President Obama issued Executive Order 13673, "Fair Pay and Safe Workplace," dubbed the "blacklisting" order, on July 31, 2014. On August 24, 2016, the Federal Acquisition Regulation (FAR) Council enacted regulations detailing how agencies were to implement the Executive Order and the Department of Labor (DOL) issued guidance on the Executive Order. The Executive Order, which applied to Federal contractors with new federal contracts valued at more than $500,000, required federal contractors and subcontractors:

  • to report violations of 14 federal laws and certain unspecified state laws when bidding on service and supply contracts, including construction contracts;
  • to provide their employees with pay stubs every pay day; and
  • prohibited companies with federal contracts of one million dollars or more from requiring their employees to enter into pre-dispute arbitration agreements for disputes arising out of Title VII of the Civil Rights Act or from torts related to sexual assault or harassment.

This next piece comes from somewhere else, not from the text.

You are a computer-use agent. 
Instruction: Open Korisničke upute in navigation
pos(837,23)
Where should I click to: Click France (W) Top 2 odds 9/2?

The revocation of the FAR regulations and the DOL guidance means that federal contractors do not have to comply with the requirements of Executive Order 13673 until new regulations and guidance are issued. Under the Congressional Review Act, an agency "may not reissue the regulations in substantially the same form, and a new rule that is substantially the same as such a rule may not be issued, unless the reissued or new rule is specifically authorized by a law enacted after the date of the joint resolution disapproving the original rule." 5 U.S.C. §801(b)(2). It is likely that the FAR Council and Department of Labor will have difficulty passing new rules to enforce Executive Order 13673.

DISCLAIMER: Because of the generality of this update, the information provided herein may not be applicable in all situations and should not be acted upon without specific legal advice based on particular situations.